U.S. and UK strategists this summer advised their Ukrainian counterparts against launching an offensive in Zaporizhzhya Oblast and recommended focusing only on the Kherson direction, The Washington Post wrote on Dec. 29.
According to the publication, in July, representatives of the Ukrainian, American and British commands gathered in Germany to discuss the strategy for the counteroffensive of the Armed Forces of Ukraine.
At the time, the Ukrainians were considering a far broader counteroffensive across the entire southern front, including a drive to the coast in Zaporizhzhya Oblast that would sever Moscow’s coveted “land bridge”, connecting mainland Russia with occupied Crimea.
In a room full of maps and spreadsheets, the Ukrainians ran their own “tabletop exercise,” describing the order of battle — what formations they would use, where the units would go and in what sequence — and the likely Russian response.
According to the newspaper, as a result, the planners came to the conclusion that in the event of a broad offensive in the south, the Armed Forces of Ukraine would run out of steam before achieving their goals.
“This was them asking for our advice,” said a senior US defense official, who like others in this article spoke on the condition of anonymity to discuss sensitive military planning.
“And our advice was, ‘Hey, guys, you’re going to bite off more than you can chew.
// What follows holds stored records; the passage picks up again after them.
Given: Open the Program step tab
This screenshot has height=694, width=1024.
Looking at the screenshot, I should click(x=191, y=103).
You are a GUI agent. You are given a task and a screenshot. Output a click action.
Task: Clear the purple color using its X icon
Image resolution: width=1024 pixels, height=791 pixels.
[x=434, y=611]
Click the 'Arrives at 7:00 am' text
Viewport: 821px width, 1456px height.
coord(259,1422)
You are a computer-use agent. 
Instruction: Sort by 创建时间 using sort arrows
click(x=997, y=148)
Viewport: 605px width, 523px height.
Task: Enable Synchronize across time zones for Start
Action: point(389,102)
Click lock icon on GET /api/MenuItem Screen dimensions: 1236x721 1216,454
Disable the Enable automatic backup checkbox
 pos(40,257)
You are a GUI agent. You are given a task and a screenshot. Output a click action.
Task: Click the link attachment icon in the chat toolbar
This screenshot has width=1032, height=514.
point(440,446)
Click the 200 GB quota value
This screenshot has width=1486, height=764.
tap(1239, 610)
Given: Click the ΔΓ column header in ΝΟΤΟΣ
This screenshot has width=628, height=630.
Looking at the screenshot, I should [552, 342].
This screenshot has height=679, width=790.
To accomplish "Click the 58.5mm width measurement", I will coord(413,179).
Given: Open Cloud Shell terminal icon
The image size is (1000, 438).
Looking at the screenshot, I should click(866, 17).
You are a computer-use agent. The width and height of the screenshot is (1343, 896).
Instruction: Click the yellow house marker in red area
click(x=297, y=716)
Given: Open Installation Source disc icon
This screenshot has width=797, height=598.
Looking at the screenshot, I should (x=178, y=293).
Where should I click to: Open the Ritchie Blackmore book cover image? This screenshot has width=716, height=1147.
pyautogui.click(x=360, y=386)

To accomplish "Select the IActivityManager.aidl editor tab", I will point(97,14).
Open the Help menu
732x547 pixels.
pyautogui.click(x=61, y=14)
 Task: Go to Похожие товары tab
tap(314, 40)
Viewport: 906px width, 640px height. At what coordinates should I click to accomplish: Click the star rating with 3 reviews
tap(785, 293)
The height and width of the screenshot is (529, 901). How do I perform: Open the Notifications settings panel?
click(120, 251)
This isn’t going to work out well.’”
The Western advisors explained that an offensive in Zaporizhzhya Oblast could push the Ukrainian forces into a pocket the Russians could surround from Crimea and Russia.
The Washington Post added that U.S. national security adviser Jake Sullivan talked to the Ukrainian president’s chief of staff, Andriy Yermak, about the plans for a broad southern counteroffensive.
As a result, Ukraine’s command accepted the Western advice and launched a narrower counteroffensive, focusing on Kherson alone.
On Nov. 9, Russian Defense Minister Sergei Shoigu ordered his troops to begin a retreat from Kherson amid Ukraine’s successful counteroffensive. As a result, the invaders were forced to take up defensive positions along the left bank of the Dnipro.
Two days later, on Nov. 11, the Ukrainian army entered Kherson.